We’re almost relaxed. Almost.

Then the door opens without a knock.

Asher steps inside and the temperature of the room shifts in an instant.

He doesn’t storm in; that’s never been his style.

He simply appears, a controlled presence in a black T-shirt and worn jeans, shoulders filling the doorway, gaze moving immediately to Talia.

His eyes sweep over her—position, posture, phone beside her thigh—then lift to Jackie and the baby, then to me.

They linger on me half a second longer than they should, something unreadable passing through them before he shutters it away.

“No boys,” he says, voice even.

Talia groans, tipping her head back against the wall. “You don’t even know what we’re talking about.”

“I know enough,” he says. “No boys.”

Jackie rolls her eyes so hard I’m surprised they don’t fall out. “Can you not?”

“She has enough to deal with without some teenage idiot dragging her into his drama,” Asher says, gaze still on Talia. “No boys.”

Talia’s jaw tightens, eyes flashing. “You didn’t say that when Xavier brought half the city home to our doorstep.”

Asher’s expression flickers—wounded, then blank. He opens his mouth, shuts it again. For a fraction of a second, I see something raw in him, something that looks like regret and the ghosts of fights he already lost.

“Out,” Jackie says abruptly.

His attention shifts to her, brow furrowing. “I’m not—”

“This is my room,” she cuts in. “My safe space. My tatas. My baby. My rules. Get out before I change the Wi-Fi password and never give it to you again.”

“You don’t even know the password,” he says.

“I’ll change my own password,” she counters. “And I’ll name it ‘Asher_Is_A_Control_Freak.’ Now get out.”

He stares at her.

She stares back.

He sighs.

“Fine,” he mutters, backing toward the door. His gaze lands on Talia one more time, glitching there like it doesn’t want to move. “Just remember what I said.”

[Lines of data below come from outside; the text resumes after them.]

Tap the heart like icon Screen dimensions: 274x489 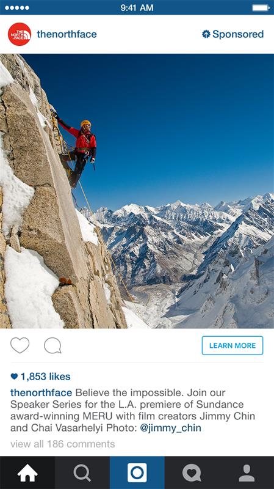click(20, 345)
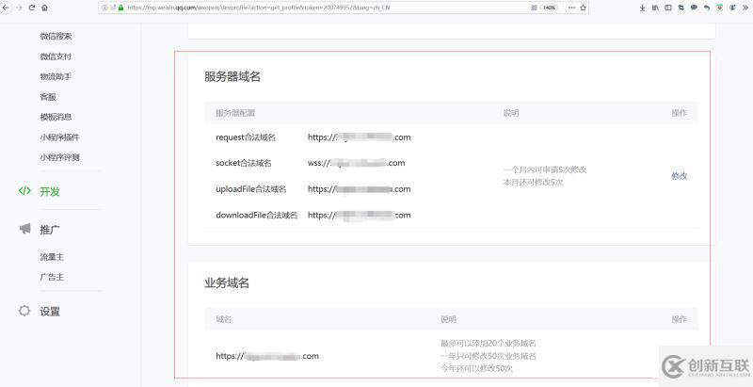The height and width of the screenshot is (387, 753).
Task: Go to the browser home icon
Action: [x=45, y=8]
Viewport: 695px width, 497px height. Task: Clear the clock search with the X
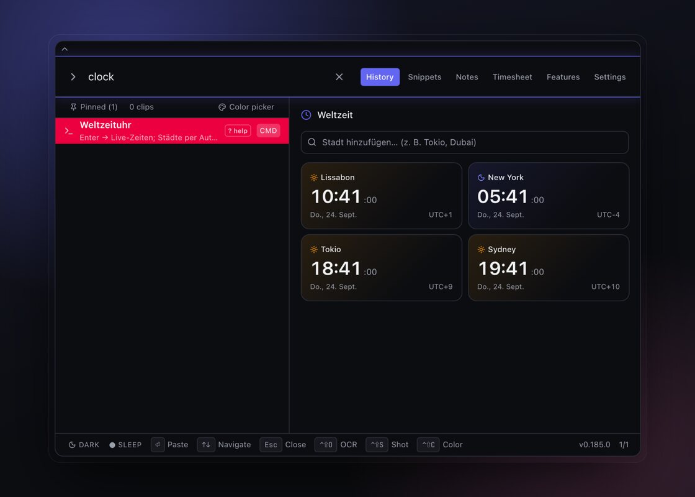(339, 77)
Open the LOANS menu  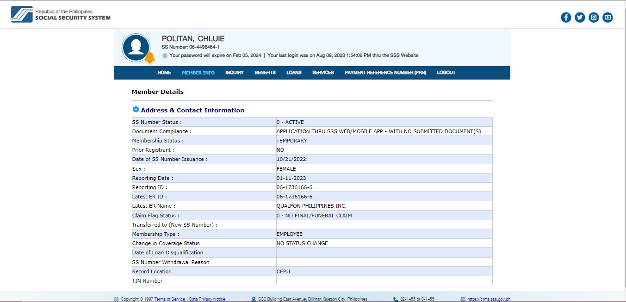pyautogui.click(x=294, y=73)
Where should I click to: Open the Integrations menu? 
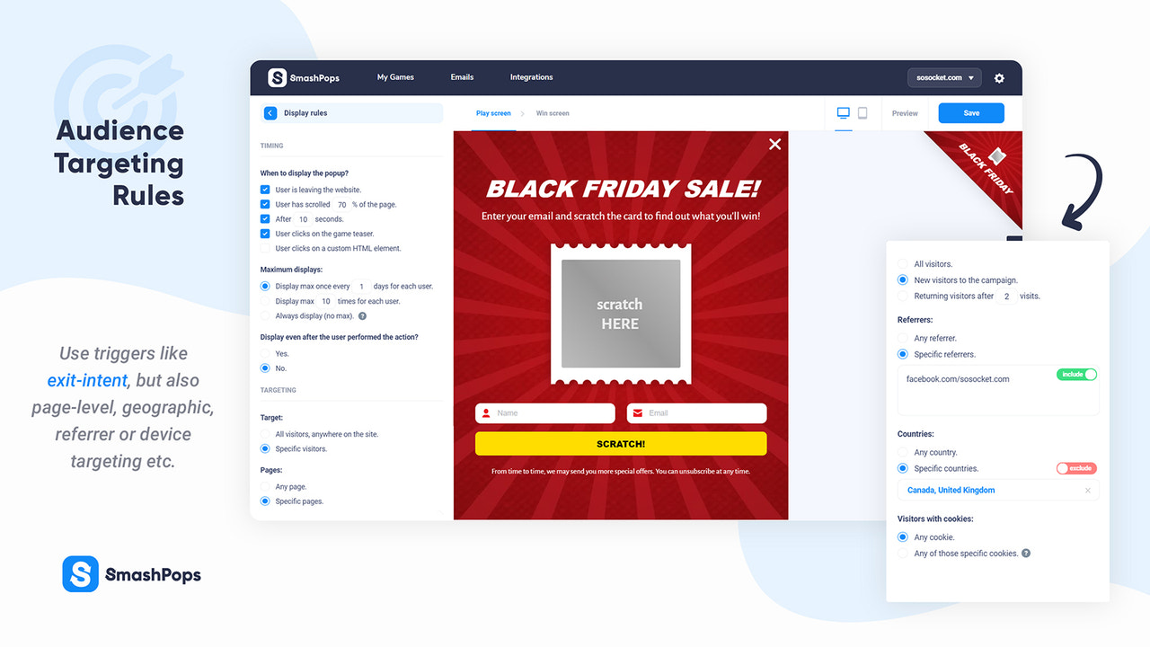531,77
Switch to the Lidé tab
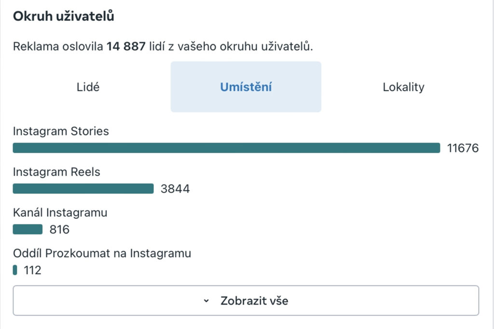The height and width of the screenshot is (329, 494). point(89,87)
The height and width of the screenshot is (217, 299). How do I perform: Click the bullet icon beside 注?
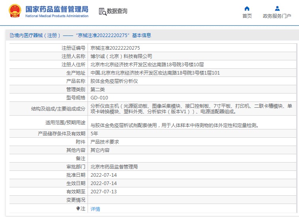(78, 208)
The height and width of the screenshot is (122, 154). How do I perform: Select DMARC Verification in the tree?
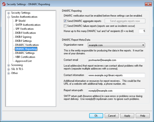tap(27, 45)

“No boys,” she recites flatly. “Yes, Dad.”

His jaw ticks, but he leaves. The door clicks shut behind him, and the air exhales.

Jackie shifts the baby to her shoulder and pats her back gently. Her eyes move from the door to me.

“You’re thinking hard,” she says. “I can hear it.”

I pick at a loose thread in the rug. “I’m always thinking hard.”

“Yeah,” she says. “But this is the paranoid kind.”

I meet her gaze.

She holds it, no flinching, no softening. “You’re looking at all of us. You should be. That’s what Xavier would do. That’s what a smart leader does. Turns over every rock, checks under every bed, makes sure nobody within arm’s reach is holding the knife.”

Her voice isn’t unkind. Just brutally matter-of-fact.

“The mole is a girl,” I say quietly.

“I see,” Jackie says. “Talia, sweetie, do me a favor and give the boss lady and me some privacy.”

My stomach twists, as Talia scrambles to her feet and rushes out of the door without a second glance.

Her baby lets out a sleepy sigh, tiny fingers curling against her shoulder. Jackie’s face softens for a heartbeat, then steels again as she looks back at me.

“I get why you’re doing it,” she says. “You’re not wrong to look at everyone.

” Her eyes sharpen. “But hear me, Valentina Torres. If you ever—ever—look at me like you think I’m the one selling us out?

If you ever stand in a room and say my name in the same sentence as mole or traitor?

I will gut you like a fish. Slowly. While you’re awake.

And I’ll make sure someone explains to Xavier why his girl bled on my carpet. ”

The threat lands like a physical blow. Not because I think she’ll actually do it—though Jackie never makes empty promises—but because of the way she says it. Not rage, not hysteria. Just cold, clear certainty. This is the line. Do not cross it.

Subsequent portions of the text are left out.